Latin sensation Luis Fonsi has released eight successful albums, and is gearing up for his ninth. Ahead of the album, which he is still currently writing, the pop balladeer dropped an unexpected and infectious single featuring Daddy Yankee that has since skyrocketed to No. 1 on several of the Latin charts, including Hot Latin Songs.
Fonsi spoke with Billboard about how "Despacito" (No. 52 on the Billboard Hot 100 as of Mar. 13) signifies a new direction -- sonically speaking -- how its music video broke records comparable to Psy and Adele, and why the positivity embedded in Latin music is so necessary right now.
"Despacito" is a sonic departure from the pop ballads you're known for, what influenced this new direction?
Instead of a step forward, it's two steps forward as far as an evolution of sound. The bare bones of just writing a song are still the same -- I sit with a guitar and try to come up with a nice blend of music and lyric. I wrote "Despacito" with my guitar, but where you can tweak a lot is in the production. For us Latinos, this urban feel in the rhythm is what we breathe in and out; it's a synonym of party. Latinos are known for being happy people and now, more than ever, I think we need happy music. That's why I went this route.
Considering you wrote this song with just your guitar, do you think you would ever record an acoustic version?
Yeah, it's a very melodic song and it works well in so many genres. We did a salsa version of the song, which is coming out soon, and we've done a more reggaeton-urban version, We're getting a lot of people involved in doing a club version, too, because there are some great DJs who have shown interest. So, to answer your question, I'm definitely going to incorporate the simplicity of a guitar and a vocal at some point -- I don't know if I'll record and release it or if it will be more for something live, but it's always cool to show people that these songs have great melody and lyric and when you showcase them in a very simple way people see it from a different angle.
Does this single reflect how your upcoming ninth album will sound?
I treat every album as a new beginning, so I'm asking myself, 'What is pop music now? What are people consuming?' and I take these things into effect. I've probably done the most homework for this album because think pop music in general is shifting at a rate where whatever you do today, if you wait too long to release it it's going to sound old.
The video has reached over 400 million views on YouTube, why do you think so many people are drawn to it?
It's the third video to have reached 300 million views the fastest, right after Psy ("Gangnam Style"] and Adele ["Hello"]. The video was filmed in Puerto Rico, where I'm from, and it celebrates our Latin culture and who we are; movement, dancing and rhythm are engraved in my bones. The genre I listen to the most is salsa, so people look at me and see this guy who's done mostly romantic ballads, but there's always been this other side. It captures the best of both worlds, and I think that's helped the success of the song.
In addition to this song's success, you're featured on Afrojack's single "Wave Your Flag." Why do you think that song is resonating at this time?
It's a song I recorded back in early November. Afrojack reached out -- we had performed at the Billboard Awards two years ago, so we connected there -- and he asked me to do this song. As soon as I heard the hook I felt connected to it because it celebrates unity and it's positive. It's a way to celebrate what we're all about; my job is to go from city to city, country to country, flag to flag everyday. That's what I do. Everyday I'm in a different city and I see a different flag in the audience. So to be able to celebrate this union through this song, it was perfect timing. And again, this was done five-six months ago and the song just came out recently, so it came at the right time.
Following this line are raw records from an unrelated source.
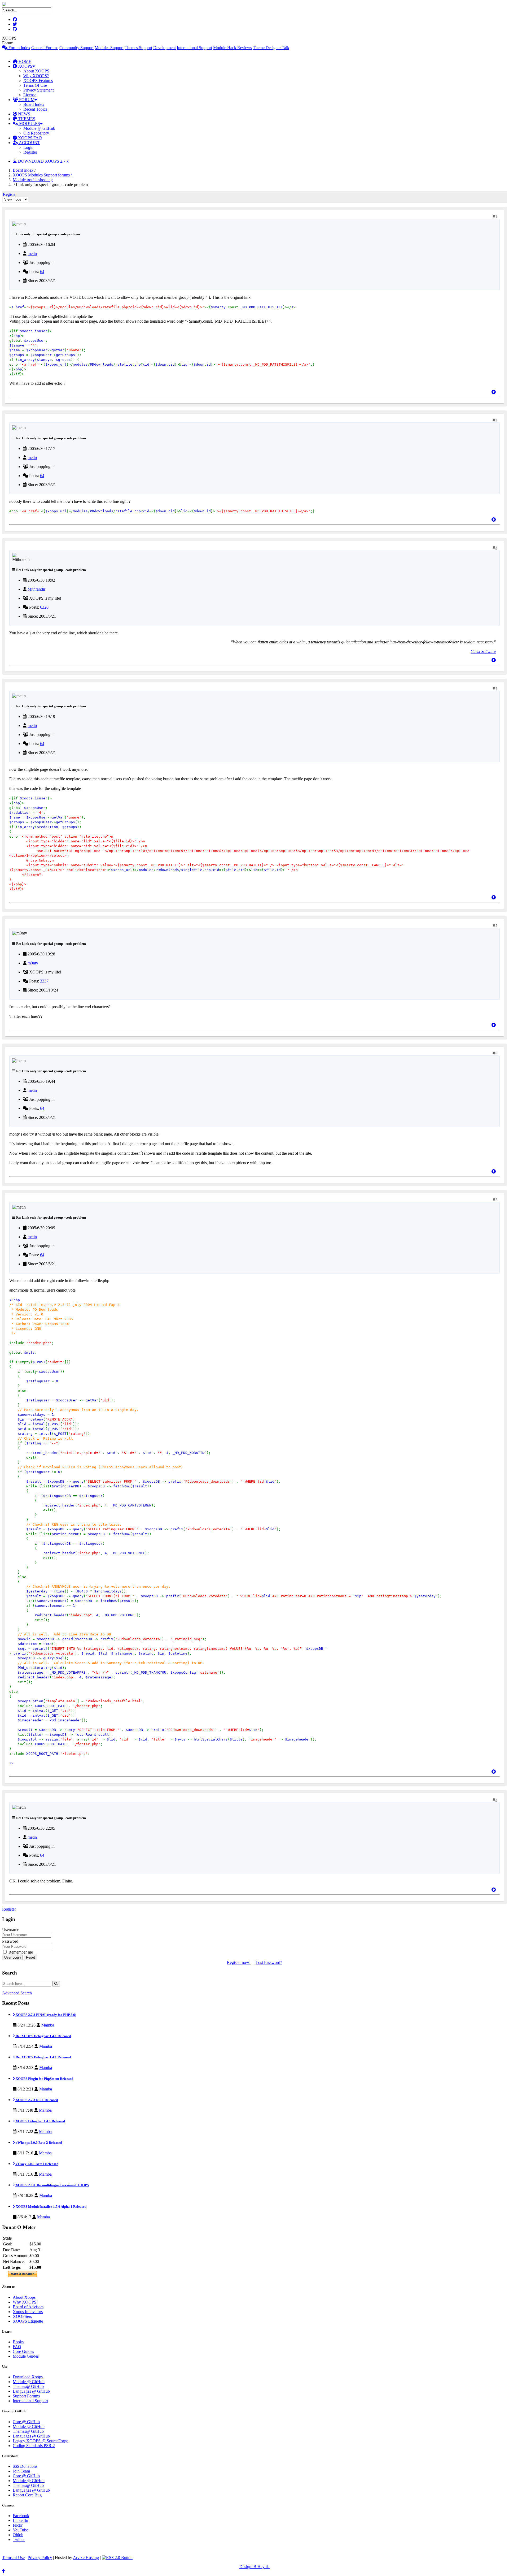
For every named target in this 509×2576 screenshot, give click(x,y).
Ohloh (18, 2534)
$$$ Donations (25, 2466)
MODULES (29, 123)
We need this positive feel in life, and music does that.
You've had eight albums and a lot of success -- what's some advice you would give to younger artists who are just finding success?
My father always told me, you're not going to please everybody, you just have to do what your gut tells you, what your heart tells you, and you have to take chances. I think that's what I did with this song, "Despacito," and I think that's what I'm doing with this album, knowing that it is a little different from what I've done in the past and knowing that maybe I could face some criticism, but I took a chance because I really do believe this is who I am and this is who I've always been. Pushing the envelope, musically speaking, is what needs to be done to rise to the top.